A correctional facility in New Jersey has been placed on lockdown following five reported mumps cases among inmates. No additional inmates will be accepted at the Bergen County Jail, and none will be allowed to leave. 

"So far no staffers are showing any signs of infection," Bergen County Executive James Tedesco said during a press conference. "We have ordered the expedited delivery of 1,000 doses of MMR vaccines to administer to jail staff and inmates."

The five cases have been clinically diagnosed but they have yet to be confirmed by tests. 

"Visitors, attorneys — we're still going to allow that visitation, however, it's going to be in a controlled environment where there'll be no access to the inmates," said Bergen County Sheriff Anthony Cureton.

Jail officials told WCBS 880 the outbreak involves inmates in the general population and no those held on behalf of Immigration and Customs Enforcement (ICE). 
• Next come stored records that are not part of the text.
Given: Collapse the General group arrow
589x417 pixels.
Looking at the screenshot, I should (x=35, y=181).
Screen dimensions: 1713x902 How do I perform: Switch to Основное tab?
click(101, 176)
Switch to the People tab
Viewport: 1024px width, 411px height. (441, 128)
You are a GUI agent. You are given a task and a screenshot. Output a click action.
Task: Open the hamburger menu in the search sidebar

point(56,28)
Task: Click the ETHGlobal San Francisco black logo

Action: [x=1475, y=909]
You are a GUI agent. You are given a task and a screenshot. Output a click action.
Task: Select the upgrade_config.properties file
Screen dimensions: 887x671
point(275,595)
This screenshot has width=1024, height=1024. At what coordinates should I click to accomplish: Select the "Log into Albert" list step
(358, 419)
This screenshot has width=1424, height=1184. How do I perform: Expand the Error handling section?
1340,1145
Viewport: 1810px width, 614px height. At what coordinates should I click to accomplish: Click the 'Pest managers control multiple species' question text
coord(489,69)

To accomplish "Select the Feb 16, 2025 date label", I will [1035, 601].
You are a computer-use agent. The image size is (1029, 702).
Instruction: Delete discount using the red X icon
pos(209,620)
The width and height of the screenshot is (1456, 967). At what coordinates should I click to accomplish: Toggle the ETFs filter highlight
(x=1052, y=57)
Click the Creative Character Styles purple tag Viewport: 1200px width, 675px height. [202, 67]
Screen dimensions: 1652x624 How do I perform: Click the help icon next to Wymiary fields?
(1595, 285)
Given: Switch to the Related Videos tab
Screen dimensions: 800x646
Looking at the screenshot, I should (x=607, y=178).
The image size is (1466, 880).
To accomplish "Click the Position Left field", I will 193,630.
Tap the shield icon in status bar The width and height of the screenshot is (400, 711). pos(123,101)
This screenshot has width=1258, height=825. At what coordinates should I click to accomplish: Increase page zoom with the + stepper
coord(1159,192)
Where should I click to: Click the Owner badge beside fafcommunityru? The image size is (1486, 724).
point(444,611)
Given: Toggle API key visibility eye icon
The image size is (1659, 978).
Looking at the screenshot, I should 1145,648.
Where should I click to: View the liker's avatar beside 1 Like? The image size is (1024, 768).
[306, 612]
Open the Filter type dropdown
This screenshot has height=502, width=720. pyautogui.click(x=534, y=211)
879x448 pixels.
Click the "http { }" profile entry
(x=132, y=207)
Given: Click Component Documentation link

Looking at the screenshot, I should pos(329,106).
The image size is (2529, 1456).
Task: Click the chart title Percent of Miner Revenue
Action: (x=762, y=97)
Earlier this year, more than 2,200 people were exposed to mumps in ICE detention facilities across the U.S. In Houston, seven adult detainees were diagnosed with mumps, having contracted the virus in February.

Mumps spreads through direct contact with saliva or respiratory droplets from the mouth, nose or throat.

Mumps is considered highly contagious but is highly preventable with a vaccine. Mumps typically starts with a few days of fever, headache, muscle aches, tiredness, and loss of appetite, followed by swollen salivary glands, according to the Health Department. 

The Centers for Disease Control considers people who received two doses of the mumps and rubella (MMR) vaccine as children according to the U.S. vaccination schedule protected for life.